> [THE PROBLEM] Every line below must be reproduced exactly. Copy them all.

> [RECORDS]
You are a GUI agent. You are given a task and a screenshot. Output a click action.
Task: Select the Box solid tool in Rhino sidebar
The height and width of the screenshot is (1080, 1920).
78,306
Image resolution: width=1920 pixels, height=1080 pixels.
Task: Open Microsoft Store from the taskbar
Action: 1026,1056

> [OUTPUT FOR THIS TASK]
You are a GUI agent. You are given a task and a screenshot. Output a click action.
Task: Select the Box solid tool in Rhino sidebar
The height and width of the screenshot is (1080, 1920).
78,306
Image resolution: width=1920 pixels, height=1080 pixels.
Task: Open Microsoft Store from the taskbar
Action: 1026,1056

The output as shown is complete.